Texas, Tennessee, Wyoming, North Dakota and Idaho also have trigger laws that will end abortion within 30 days of the high court overturning Roe.
In addition, with Roe removed, nine US states that banned abortion prior to the ruling but never removed the old laws from the books will now see those laws reactivate, banning abortion once more. The states are Alabama, Arizona, Michigan, West Virginia, and Wisconsin, plus four others for which the bans are superfluous because they also have trigger laws.
States Likely to Ban or Severely Restrict Abortion Soon
According to the Guttmacher Institute, a New York-based sexual and reproductive health and rights think tank, several other conservative-dominated states are likely to seize the moment and move to either ban or seriously restrict abortion in the coming weeks and months.

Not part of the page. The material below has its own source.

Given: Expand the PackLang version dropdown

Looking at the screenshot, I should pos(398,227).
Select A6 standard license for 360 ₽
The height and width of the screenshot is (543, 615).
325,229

Those states are Florida, Indiana, Montana, and Nebraska, all of which have become well-known for pushing at the boundaries of Roe before it was overturned.
The future of abortion in Pennsylvania, North Carolina, New Mexico, and Virginia is uncertain, since none have explicit abortion protections and either have or are prone to having Republican-majority legislatures that may try to restrict abortion access.
In Kansas, voters will decide in an August referendum whether or not the right to an abortion will stay in the state’s constitution, as the state’s supreme court ruled in 2019. If they vote against it, a ban is likely soon after.
Several others also have very strict anti-abortion laws that will take effect, such as Georgia, Ohio, and South Carolina. All three states have passed laws banning abortion after the sixth week of pregnancy - a period previously protected from restriction by Roe - similar to Texas’ SB8 law passed last year, which aroused so much fury when the high court decided to let it take effect last September.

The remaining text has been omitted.